When you share your code with other people, it may not immediately work on their machine. They haven’t installed certain packages, they have a different R version or maybe another operating system. These issues are called dependency problems. Basically, one system needs another system in order to function properly, in the same way that one package needs the installation of other packages to function properly.

This is where Docker comes in. Docker solves all reproducibility and dependency problems.

Gratitude

First of all, I would like to express my gratitude to Michał Ludwicki. I had some difficulties setting up the googleCloudRunner package, and he created an entire github repo with examples just to show me how it works! In addition, he spent an hour with me on Skype. Thanks dude, you are great :)

Also, I would like to thank Mark Edmondson for creating the fabulous googleCloudRunner package.

Index

In this tutorial, you will learn:

  • Why Docker is awesome
  • How to create a Google Cloud project
  • How to activate APIs on Google Cloud
  • How to create credentials: API Keys, OAuth client ID and Service Accounts
  • How to connect to Google Big Query by using R in a non-interactive session
  • How to configure docker
  • How to run an existing docker container
  • How to create a docker image
  • How to run a newly created docker container
  • How to deploy a docker image on Google Cloud
  • How to configure the GoogleCloudRunner package
  • How to create a cloud build by using a docker image
  • How to schedule a cron job by using a cloud build

Docker

A docker container is like a machine that contains the instructions to run your code (which packages to install, which files to read, which scripts to run, etc.). No matter where you run your docker container, the instructions will ALWAYS be the same, so your container will always run properly.

This offers many advantages:

  • Shareability: you can share your container with whomever you want and it will run flawlessly on their machine.
  • Portability: you can create a container in your machine and run it in the cloud.
  • Scalability: you can scale your container as much as you want.
  • Reproducibility: As the dependencies are defined inside of the container, it will always run in the same way no matter the machine.
  • Language-agnostic: docker containers work with any language and can contain multiple languages. In addition, other people can easily integrate your container in their code, even if they are using another language. For instance, this comes handy if you have developed a machine learning model in R, but the production team uses Python.

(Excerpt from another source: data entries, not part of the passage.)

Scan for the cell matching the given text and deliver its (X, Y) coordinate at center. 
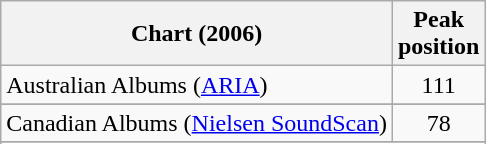
Peakposition (438, 34)
Canadian Albums (Nielsen SoundScan) (197, 123)
78 (438, 123)
Australian Albums (ARIA) (197, 85)
Chart (2006) (197, 34)
111 (438, 85)
Find where the given text appears and provide that cell's center as [X, Y] coordinate. 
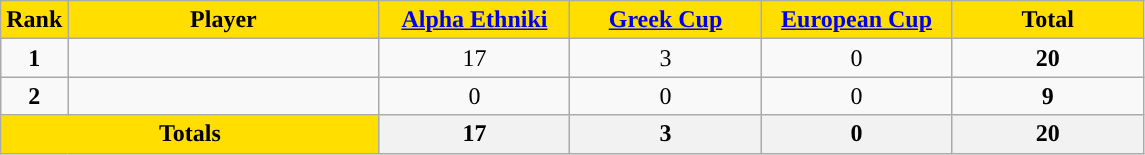
European Cup [856, 20]
Total [1048, 20]
1 [34, 58]
Player [224, 20]
9 [1048, 96]
Rank [34, 20]
2 [34, 96]
Totals [190, 134]
Greek Cup [666, 20]
Alpha Ethniki [474, 20]
Detect which cell encompasses the target text, then output its [x, y] center coordinate. 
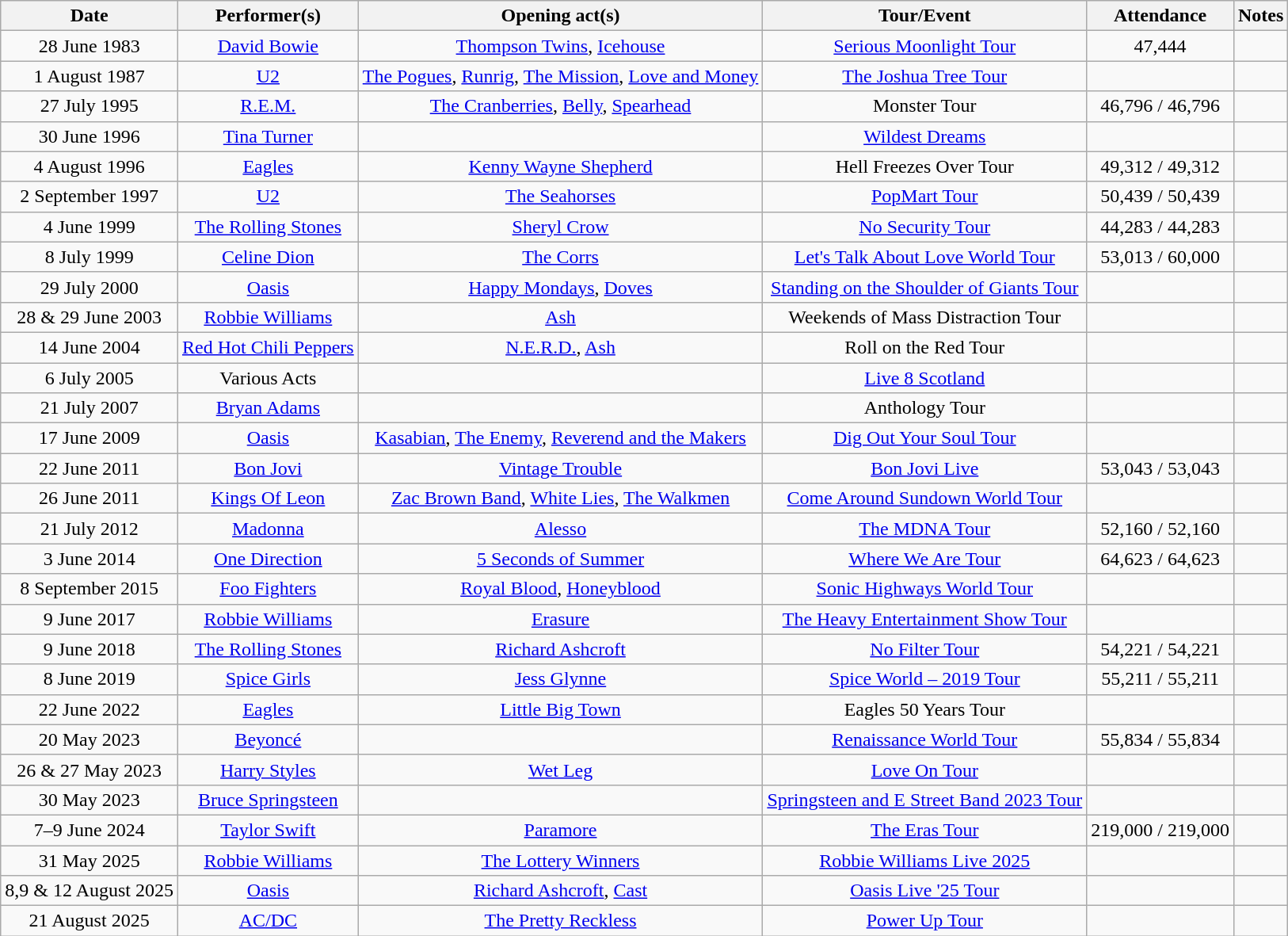
Weekends of Mass Distraction Tour [925, 317]
Bon Jovi [269, 468]
47,444 [1160, 46]
The Corrs [561, 257]
Harry Styles [269, 769]
27 July 1995 [90, 106]
Various Acts [269, 378]
Spice Girls [269, 679]
8 July 1999 [90, 257]
Wet Leg [561, 769]
R.E.M. [269, 106]
7–9 June 2024 [90, 829]
54,221 / 54,221 [1160, 649]
Let's Talk About Love World Tour [925, 257]
Opening act(s) [561, 16]
8 June 2019 [90, 679]
Zac Brown Band, White Lies, The Walkmen [561, 498]
17 June 2009 [90, 438]
Eagles 50 Years Tour [925, 709]
The Seahorses [561, 196]
Alesso [561, 528]
8,9 & 12 August 2025 [90, 890]
4 August 1996 [90, 166]
The Heavy Entertainment Show Tour [925, 619]
AC/DC [269, 920]
Tour/Event [925, 16]
29 July 2000 [90, 287]
Spice World – 2019 Tour [925, 679]
6 July 2005 [90, 378]
Paramore [561, 829]
5 Seconds of Summer [561, 558]
Royal Blood, Honeyblood [561, 589]
Standing on the Shoulder of Giants Tour [925, 287]
9 June 2018 [90, 649]
Come Around Sundown World Tour [925, 498]
Performer(s) [269, 16]
21 July 2007 [90, 408]
20 May 2023 [90, 739]
14 June 2004 [90, 347]
31 May 2025 [90, 859]
Richard Ashcroft [561, 649]
The Pogues, Runrig, The Mission, Love and Money [561, 76]
Taylor Swift [269, 829]
8 September 2015 [90, 589]
Celine Dion [269, 257]
Where We Are Tour [925, 558]
55,211 / 55,211 [1160, 679]
Thompson Twins, Icehouse [561, 46]
9 June 2017 [90, 619]
Hell Freezes Over Tour [925, 166]
Madonna [269, 528]
Date [90, 16]
21 July 2012 [90, 528]
One Direction [269, 558]
55,834 / 55,834 [1160, 739]
Dig Out Your Soul Tour [925, 438]
Robbie Williams Live 2025 [925, 859]
The Eras Tour [925, 829]
No Security Tour [925, 227]
N.E.R.D., Ash [561, 347]
21 August 2025 [90, 920]
Richard Ashcroft, Cast [561, 890]
Kasabian, The Enemy, Reverend and the Makers [561, 438]
28 & 29 June 2003 [90, 317]
Roll on the Red Tour [925, 347]
David Bowie [269, 46]
49,312 / 49,312 [1160, 166]
Power Up Tour [925, 920]
Kenny Wayne Shepherd [561, 166]
Foo Fighters [269, 589]
Bon Jovi Live [925, 468]
Serious Moonlight Tour [925, 46]
Little Big Town [561, 709]
53,043 / 53,043 [1160, 468]
PopMart Tour [925, 196]
Renaissance World Tour [925, 739]
28 June 1983 [90, 46]
Live 8 Scotland [925, 378]
Happy Mondays, Doves [561, 287]
The Pretty Reckless [561, 920]
The Cranberries, Belly, Spearhead [561, 106]
The MDNA Tour [925, 528]
Kings Of Leon [269, 498]
Wildest Dreams [925, 136]
46,796 / 46,796 [1160, 106]
53,013 / 60,000 [1160, 257]
Springsteen and E Street Band 2023 Tour [925, 799]
The Lottery Winners [561, 859]
Vintage Trouble [561, 468]
Jess Glynne [561, 679]
Oasis Live '25 Tour [925, 890]
Beyoncé [269, 739]
Tina Turner [269, 136]
30 June 1996 [90, 136]
Love On Tour [925, 769]
Notes [1260, 16]
30 May 2023 [90, 799]
Sonic Highways World Tour [925, 589]
1 August 1987 [90, 76]
44,283 / 44,283 [1160, 227]
22 June 2011 [90, 468]
Monster Tour [925, 106]
219,000 / 219,000 [1160, 829]
Sheryl Crow [561, 227]
52,160 / 52,160 [1160, 528]
4 June 1999 [90, 227]
50,439 / 50,439 [1160, 196]
Ash [561, 317]
Erasure [561, 619]
22 June 2022 [90, 709]
26 & 27 May 2023 [90, 769]
Anthology Tour [925, 408]
Bryan Adams [269, 408]
The Joshua Tree Tour [925, 76]
Attendance [1160, 16]
Red Hot Chili Peppers [269, 347]
Bruce Springsteen [269, 799]
No Filter Tour [925, 649]
2 September 1997 [90, 196]
3 June 2014 [90, 558]
64,623 / 64,623 [1160, 558]
26 June 2011 [90, 498]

Docker Image Vs. Docker Container

If you are familiar with object oriented programming, a docker image is like a class, whereas a docker container is an instance of that class. In summary, a docker container is an instance of a docker image. As a consequence, in order to run a docker container, you first need to create a docker image.

Create a Google Cloud Project

First of all, connect to Google Cloud

Then, click in the the top left corner as displayed in the image below, and finally click on “new project”.

linearly separable data

Finally, give a meaningful name to your project and click on “create”.

Billing

You need to activate billing in order to use your Google Cloud account. This is fine for this tutorial, as new clients get a $300 free credit.

linearly separable data

How to activate APIs on Google Cloud

Once you have a Google Cloud Project, you need to activate its different services. For instance, if you wanted to use big query to store your data, you would need to activate the Big Query API.

For this tutorial, we’ll need to enable the following APIs. Please, do not proceed before you have enabled all the APIs enlisted here, otherwise certain services may not work later:

  • Cloud Run API
  • BigQuery API
  • Cloud Logging API
  • Cloud Build API
  • Cloud Datastore API
  • Cloud Debugger API
  • Cloud Monitoring API
  • Cloud OS Login API
  • Container Registry API
  • IAM Service Account Credentials API

To do so, go to API & Services > Library:

linearly separable data

Once you find an API, click on it and enable it. Once you have enabled it, you should see something similar:

linearly separable data

How to create credentials: API Keys, OAuth client ID and Service Accounts

Before configuring our credentials, we need to configure the OAuth consent screen. To do so, go the following section:

linearly separable data

As a user type, select external:

linearly separable data

After you have given a name to your application, click on scope, and add all APIs present:

linearly separable data

You can then click on save.

Now, click on credentials and create all the 3 things required: API Keys, OAuth client ID and Service Account:

linearly separable data

For the OAuth client ID, select “Other”:

linearly separable data

When you create Service Account, enable all the roles that you see in the image below:

linearly separable data

This is important so that the docker container can make changes on your behalf. Our container will run in a non-interactive session, which means we cannot manually authorize the container to make changes on our behalf. This means we need to give consent beforehand by adding roles to our Service Account Key.

Now, let’s download our Service Account Key. First, click on your service account key:

linearly separable data

Then click on “Create Key”.

We’ll use this to connect to big query in a non-interactive session.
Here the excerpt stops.